Task goal.
Write the next part of the summary of the LR-Recsys paper on LLM-based contrastive explanations in recommender systems, beginning immediately after its last sentence.

Text under study.
*** Block opens ***
The Blessing of Reasoning: LLM-Based Contrastive Explanations in Black-Box Recommender Systems
Yuyan Wang, Pan Li, Minmin Chen
TL;DR
The paper challenges the conventional trade-off between explainability and predictive accuracy in recommender systems by introducing LR-Recsys, a framework that combines large language model (LLM) reasoning with deep neural networks (DNNs). It constructs a contrastive-explanation generator that outputs human-readable positive and negative explanations, embeds them via a fine-tuned AutoEncoder, and feeds these embeddings into a DNN alongside standard user, item, and context features. The authors provide statistical justification using high-dimensional multi-environment learning theory, arguing that LLMs possess robust knowledge of the key decision factors and that incorporating such knowledge improves learning efficiency and accuracy. Empirically, LR-Recsys achieves 3–14% improvements on three real-world datasets, with gains driven primarily by the LLMs’ reasoning capabilities rather than external domain knowledge or summarization, and ablations show that both positive and negative explanations are essential. The framework is compatible with any LLM, supports precomputation to mitigate latency, and yields actionable managerial insights by aggregating contrastive explanations for consumers, sellers, and platforms, highlighting broad business impact and practical deployment considerations.
*** Block closes ***
Data section.
*** Block opens ***
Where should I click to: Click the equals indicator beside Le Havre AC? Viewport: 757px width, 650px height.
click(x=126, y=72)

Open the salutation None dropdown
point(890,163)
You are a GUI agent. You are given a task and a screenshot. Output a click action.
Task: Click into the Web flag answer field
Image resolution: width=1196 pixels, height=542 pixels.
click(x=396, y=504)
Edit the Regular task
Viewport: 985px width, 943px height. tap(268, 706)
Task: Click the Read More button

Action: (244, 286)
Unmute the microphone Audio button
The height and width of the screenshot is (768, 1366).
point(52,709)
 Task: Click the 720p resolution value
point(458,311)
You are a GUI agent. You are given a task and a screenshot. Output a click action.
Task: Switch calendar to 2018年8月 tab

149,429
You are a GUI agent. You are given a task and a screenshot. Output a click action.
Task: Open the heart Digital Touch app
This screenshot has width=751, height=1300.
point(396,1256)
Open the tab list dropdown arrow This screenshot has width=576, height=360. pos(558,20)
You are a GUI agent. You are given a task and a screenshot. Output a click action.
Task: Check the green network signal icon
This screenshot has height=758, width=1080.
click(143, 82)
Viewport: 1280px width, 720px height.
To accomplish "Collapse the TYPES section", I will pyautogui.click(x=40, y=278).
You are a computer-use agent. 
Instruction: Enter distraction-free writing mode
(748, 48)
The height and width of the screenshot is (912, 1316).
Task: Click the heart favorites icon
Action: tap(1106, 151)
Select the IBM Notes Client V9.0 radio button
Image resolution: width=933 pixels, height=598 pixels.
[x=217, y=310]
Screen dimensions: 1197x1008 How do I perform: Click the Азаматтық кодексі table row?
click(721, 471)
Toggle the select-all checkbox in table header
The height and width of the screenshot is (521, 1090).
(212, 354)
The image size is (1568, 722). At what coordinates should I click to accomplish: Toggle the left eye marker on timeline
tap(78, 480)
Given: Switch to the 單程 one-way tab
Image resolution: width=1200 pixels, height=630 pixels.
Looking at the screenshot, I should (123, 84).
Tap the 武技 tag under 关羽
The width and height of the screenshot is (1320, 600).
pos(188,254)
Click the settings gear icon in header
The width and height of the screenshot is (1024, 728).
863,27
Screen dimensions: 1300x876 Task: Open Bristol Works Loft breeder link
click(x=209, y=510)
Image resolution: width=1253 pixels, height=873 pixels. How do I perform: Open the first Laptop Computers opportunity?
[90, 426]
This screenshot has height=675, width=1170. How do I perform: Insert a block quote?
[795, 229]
*** Block closes ***
Task answer.
Abstract
Modern recommender systems use ML models to predict consumer preferences from consumption history. Although these "black-box" models achieve impressive predictive performance, they often suffer from a lack of transparency and explainability. Contrary to the presumed tradeoff between explainability and accuracy, we show that integrating large language models (LLMs) with deep neural networks (DNNs) can improve both. We propose LR-Recsys, which augments DNN-based systems with LLM reasoning capabilities. LR-Recsys introduces a contrastive-explanation generator that produces human-readable positive explanations and negative explanations. These explanations are embedded via a fine-tuned autoencoder and combined with consumer and product features to improve predictions. Beyond offering explainability, we show that LR-Recsys also improves learning efficiency and predictive accuracy, as supported by high-dimensional, multi-environment statistical learning theory. LR-Recsys outperforms state-of-the-art recommender systems by 3-14% on three real-world datasets. Importantly, our analysis reveals that these gains primarily derive from LLMs' reasoning capabilities rather than their external domain knowledge. LR-RecSys presents an effective approach to combine LLMs with traditional DNNs, two of the most widely used ML models today. The explanations generated by LR-Recsys provide actionable insights for consumers, sellers, and platforms, helping to build trust, optimize product offerings, and inform targeting strategies.